Wer Anschluss finden will, kann jederzeit in den Gemeinschaftsappartements - den "GAPs" - vorbeischauen, deren Türen meistens offen stehen. Die "GAPs" sind der zentrale Knotenpunkt auf jedem Stockwerk. Hier gibt es eine Gemeinschaftsküche und eine gemütliche Eckcouch. Die Einrichtung entspricht zwar nicht dem Schöner-Wohnen-Prinzip, schafft aber eine studentische Atmosphäre.

Wohnheim mit Parkanlage

Viele Beweber wollen jedes Jahr einen der begehrten Plätze im Wohnheim ergattern. Die Studentenstadt ist wegen ihrer Lage beliebt. Mit dem Fahrrad oder der U-Bahn ist es zur TU in Garching und auch zur LMU nicht weit. Direkt hinter dem letzten Haus der Studentenstadt beginnt der Englische Garten.

Die Miete für ein Zimmer beträgt in der Studentenstadt durchschnittlich 250 Euro. Der Mietpreis hängt immer auch von Größe und Zustand der Zimmer ab. Die meisten Bewohner leben auf 16 Quadratmetern.

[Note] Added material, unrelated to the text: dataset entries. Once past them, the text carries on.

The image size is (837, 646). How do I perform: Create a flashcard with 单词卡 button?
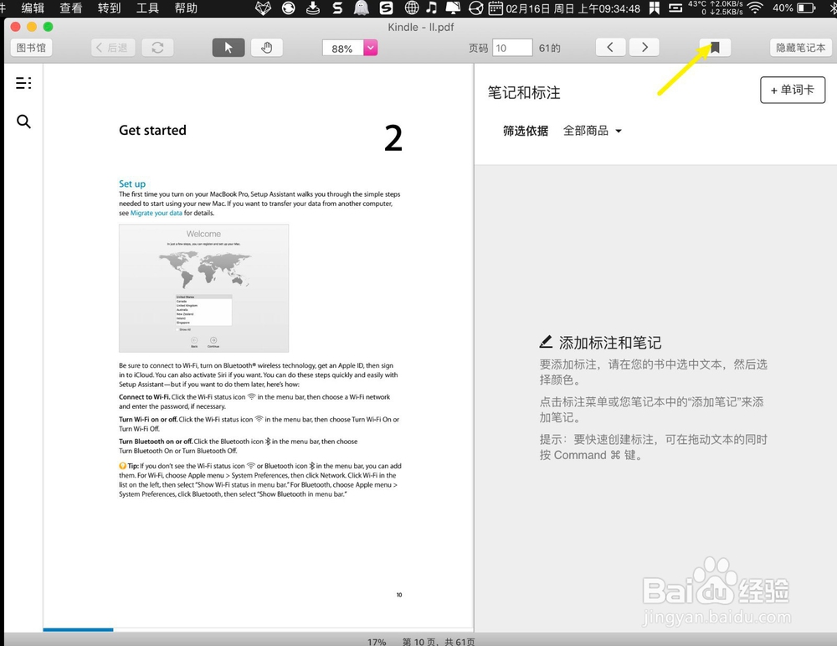[x=792, y=90]
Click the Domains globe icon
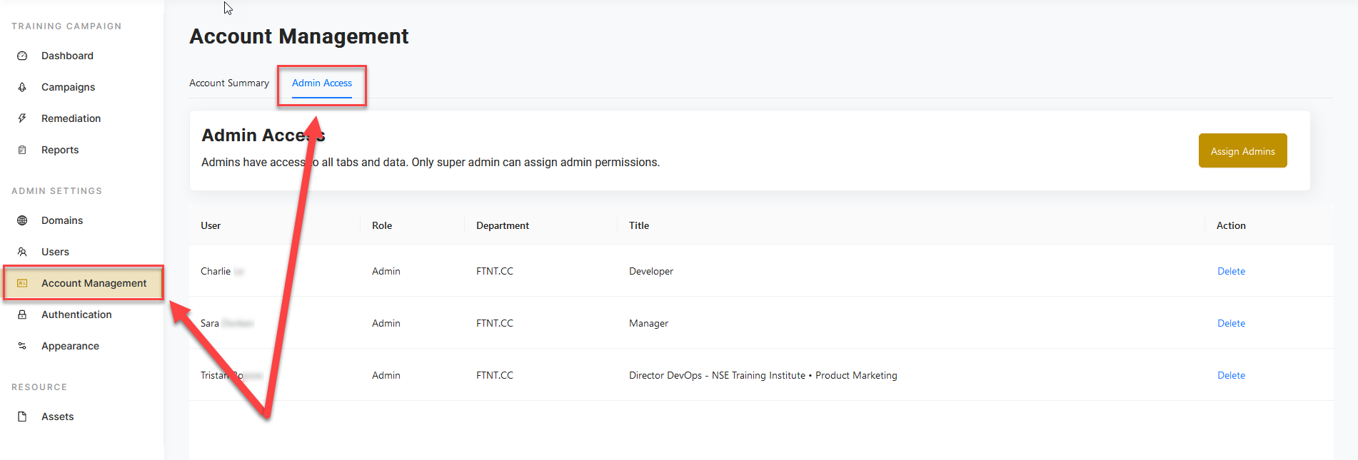The image size is (1358, 460). 22,220
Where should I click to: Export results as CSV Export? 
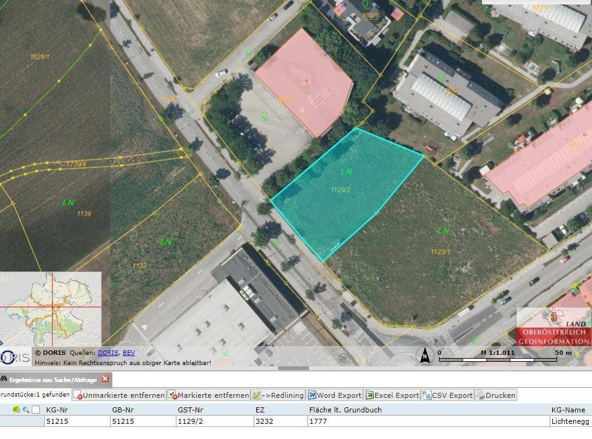click(x=448, y=395)
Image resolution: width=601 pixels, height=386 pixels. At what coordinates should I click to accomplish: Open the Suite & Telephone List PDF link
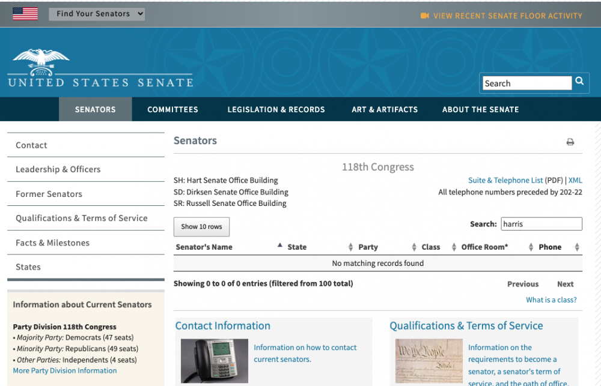(505, 180)
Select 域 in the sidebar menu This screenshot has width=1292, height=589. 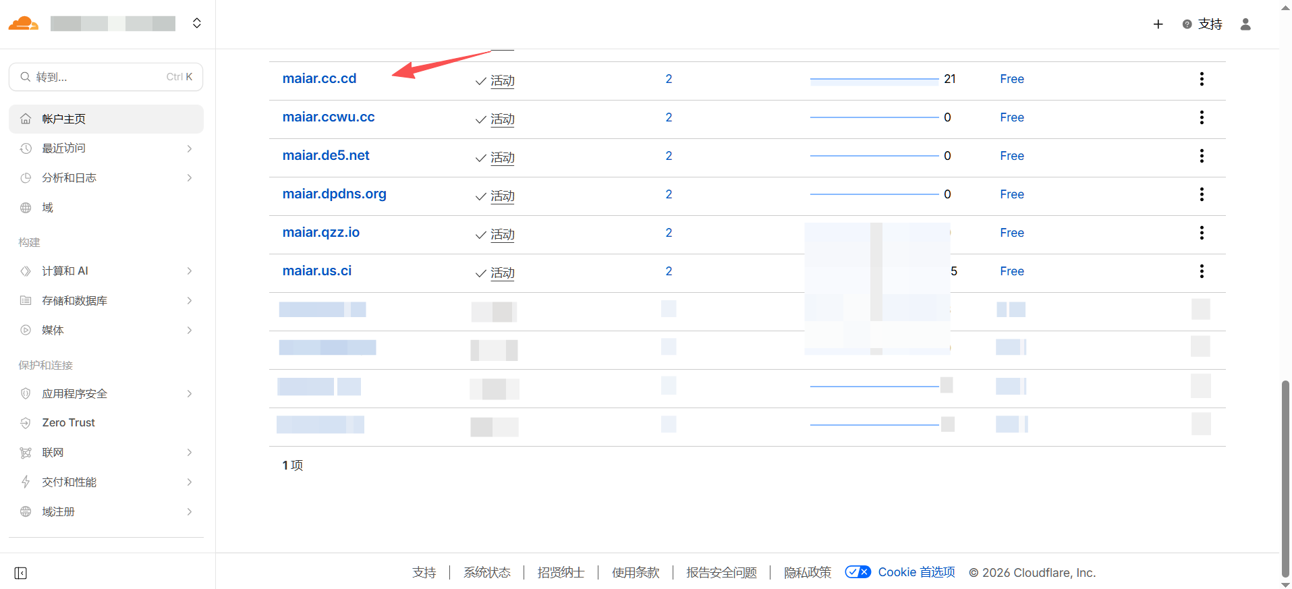[x=47, y=208]
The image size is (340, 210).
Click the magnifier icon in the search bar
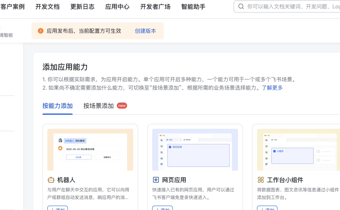pos(241,6)
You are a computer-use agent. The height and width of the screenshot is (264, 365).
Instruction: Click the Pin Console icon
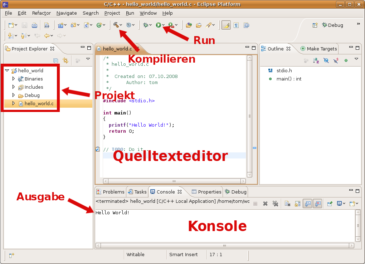330,204
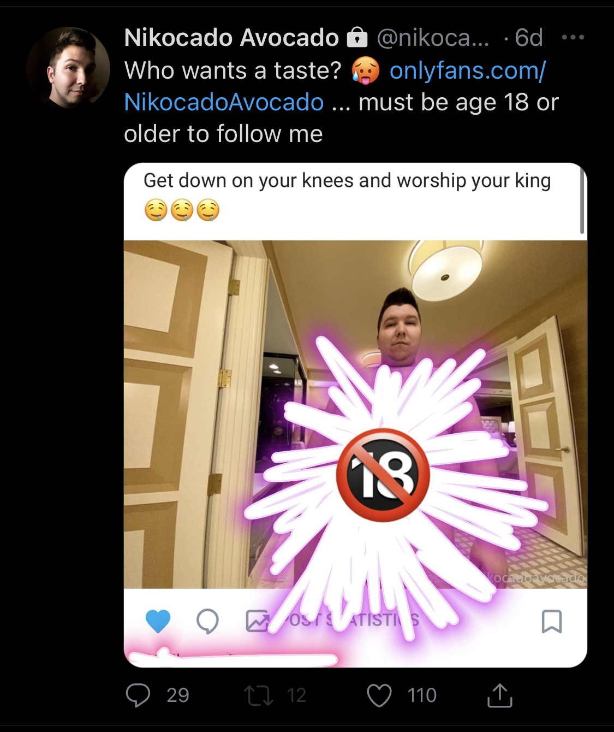Image resolution: width=614 pixels, height=732 pixels.
Task: Open the three-dot tweet options menu
Action: pos(573,37)
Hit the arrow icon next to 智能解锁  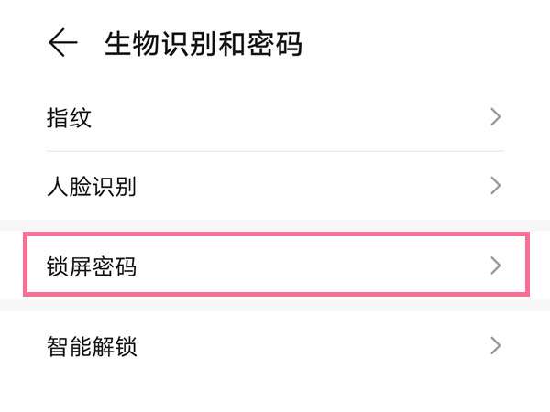(496, 346)
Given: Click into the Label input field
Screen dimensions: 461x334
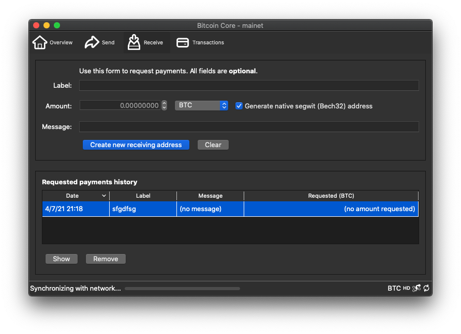Looking at the screenshot, I should click(248, 86).
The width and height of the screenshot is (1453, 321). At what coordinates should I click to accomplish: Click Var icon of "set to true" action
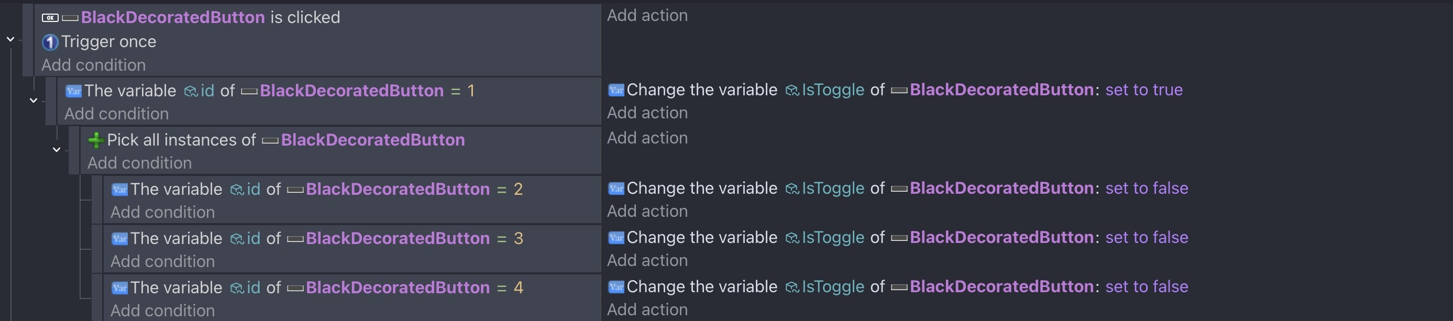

Die Einrichtung ist spartanisch: Bett, Tisch und Schrank werden den Bewohnern neben einer kleinen Küchenzeile und einer winzigen Nasszelle zur Verfügung gestellt. Es ist alles da, was ein Student braucht. Was er aus dieser Grundausstattung macht, ist jedem selbst überlassen.

Leben und Lernen

Rücksichtnahme ist sehr wichtig, wenn so viele unterschiedliche Leute auf engem Raum zusammenleben. "Mich stört zum Beispiel, dass es im Sommer bis in den 18. Stock zu hören ist, wenn Leute im Atrium grillen. Das ist nicht schön, wenn man gerade lernen muss", sagt Eckl. "Für jemanden, der sein Studium schnell durchziehen will, ist das hier auf jeden Fall der falsche Ort", sagt er.

In der Studentenstadt gibt es vieles, was vom Lernen ablenkt. Sei es die ehrenamtliche Arbeit im Brotladen, die Organisation von Partys oder des jährlichen Kulturfestivals Stustaculum - in der Studentenstadt kann es schnell passieren, dass das Studium zu kurz kommt. Auch wenn das in den Semesterferien ganz anders aussieht.

"Wir befürchten aber, dass mit den neuen Bachelor- und Master-Studiengängen das Engagement aus Zeitmangel sinken wird", sagt Eckl. Das wäre schade, denn gerade dieses Engagement macht die grauen Betonriesen lebendig.